Animal production systems are challenged by environmental stressors with heat stress and feed scarcity being the most significant factors affecting production, reproduction, and health status. These concurrent challenges create compounding effects where cattle already struggling with thermoregulation further exacerbates with nutrient deficits. Aim : This study aims to evaluate and validate the effectiveness of multivariate statistical analysis in accurately discriminating between the effects of feed scarcity and heat stress using physiological and physical traits of Bali cattle as diagnostic markers. Methods : Physiological and physical traits of 83 heads of Bali cattle raised with different management systems of heat stress restricted feed (HSRF), heat stress well feed (HSWF), and temperature normal well feed (TNWF). Samples were sorted and quality control to ensure data reliability. Principal component analysis (PCA) was used to identify the most influential traits, while Linear Discriminant Analysis (LDA) and Canonical Discriminant Analysis (CDA) were applied to classify cattle based on management conditions. Clustering analysis further validated the grouping pattern of traits associated with each system. Results : Multivariate analysis effectively distinguished Bali cattle based on management conditions. Principal Component Analysis (PCA) identified rectal temperature (TR) and body weight (BW) as the most influential traits differentiating cattle under varying stressors.
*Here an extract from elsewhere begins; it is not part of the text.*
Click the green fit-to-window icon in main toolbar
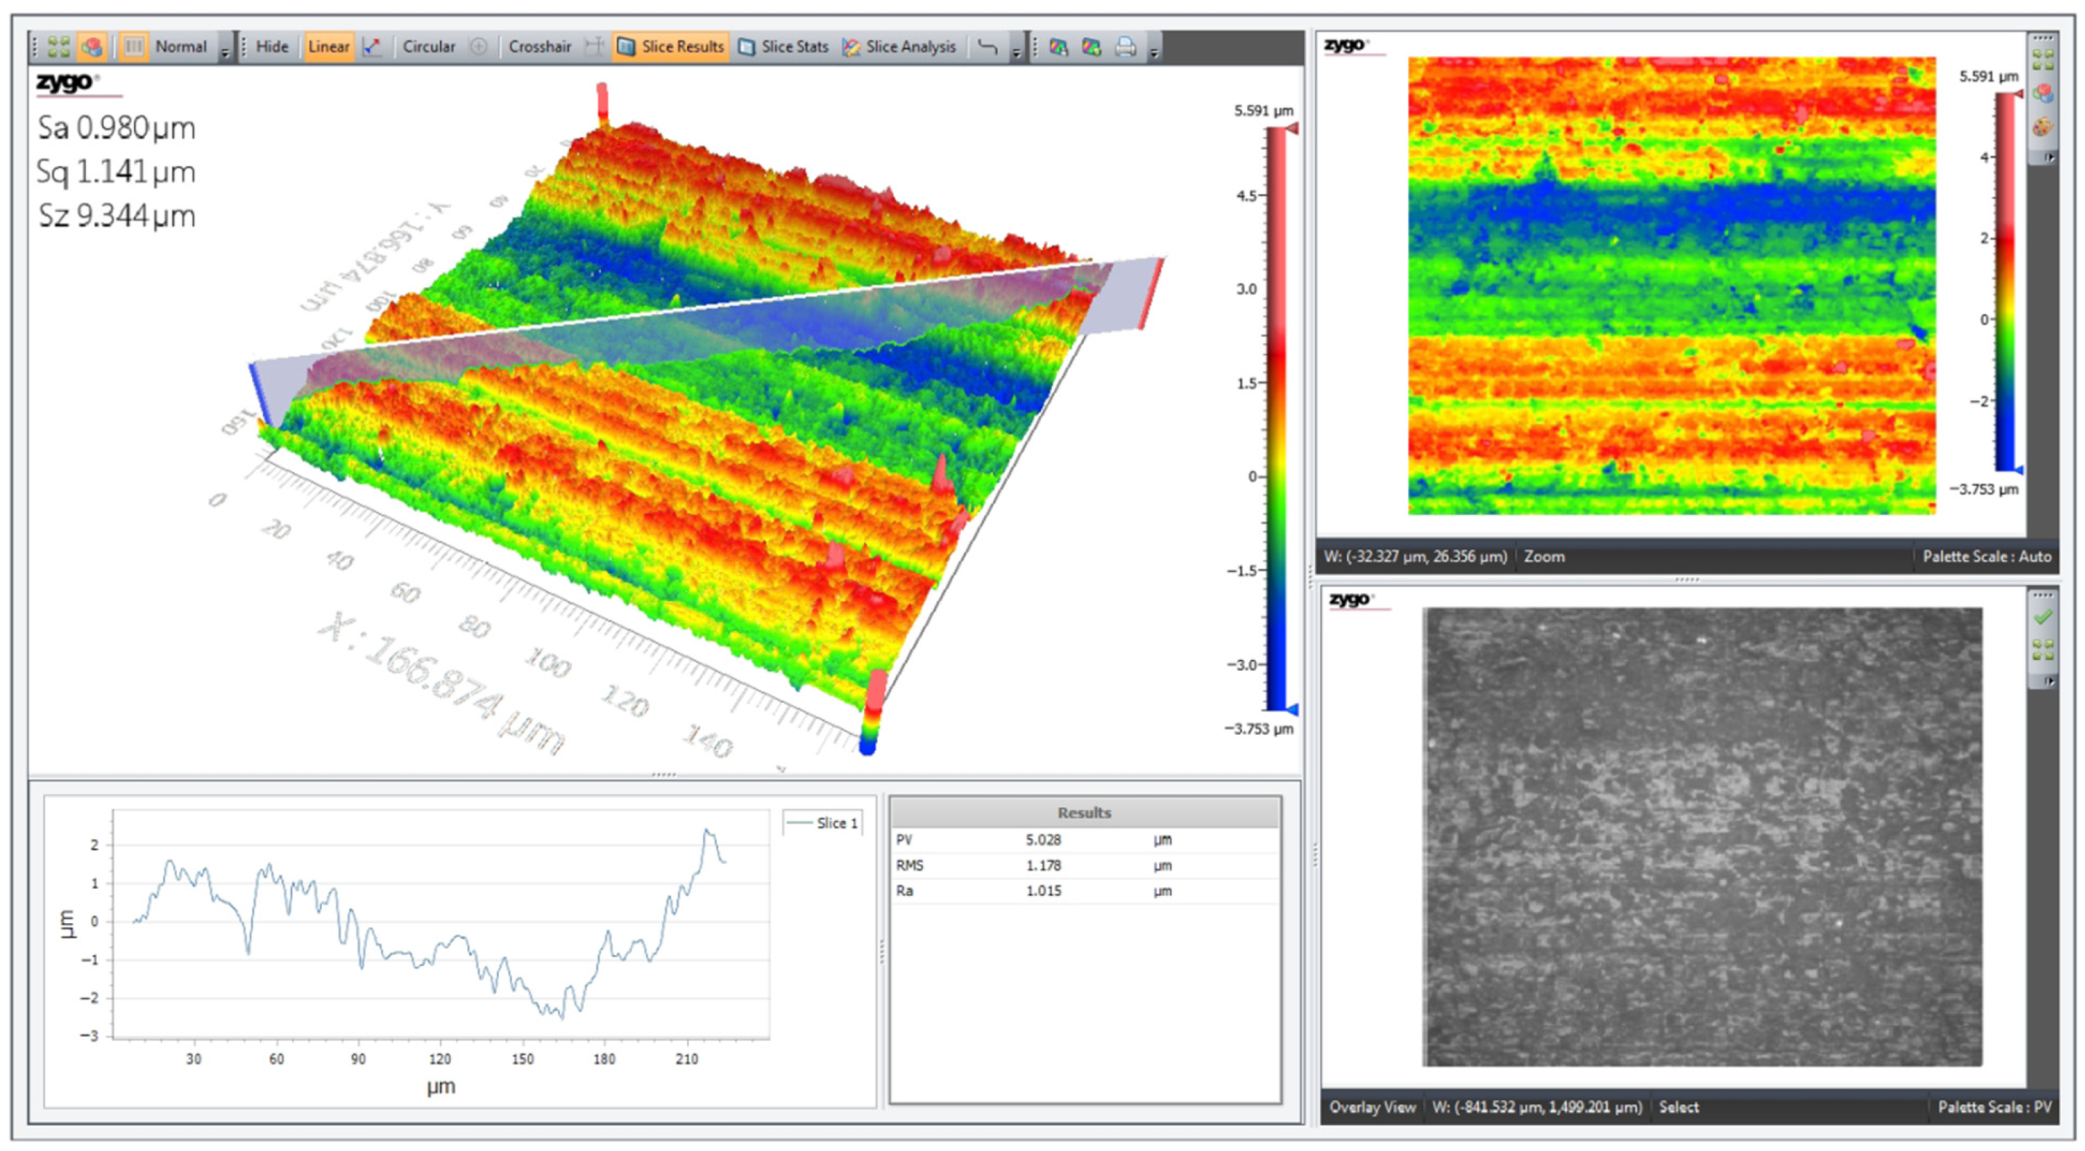Viewport: 2085px width, 1151px height. 57,47
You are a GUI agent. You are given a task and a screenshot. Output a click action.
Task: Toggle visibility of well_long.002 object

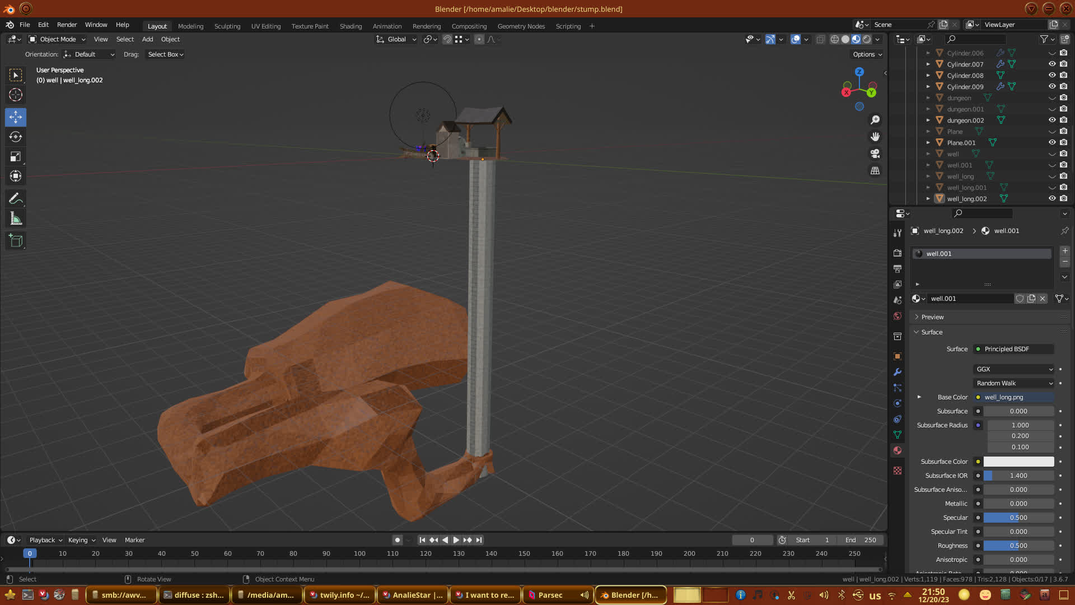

Clustering analysis showed a strong grouping pattern corresponding to management systems, confirming that TNWF provided optimal conditions, while HSWF was manageable due to cattle’s ability to tolerate a single stressor. However, HSRF negatively impacted cattle performance, as multiple stressors led to physiological strain. Linear Discriminant Analysis (LDA) and Canonical Discriminant Analysis (CDA) successfully classified cattle within their respective management groups, demonstrating the robustness of multivariate approaches in evaluating adaptation and performance under different environmental conditions. These findings confirm the effectiveness of multivariate analysis in distinguishing cattle under different management systems. The identified key traits reinforce the utility of this approach in improving management strategies to optimize cattle performance and resilience under heat stress.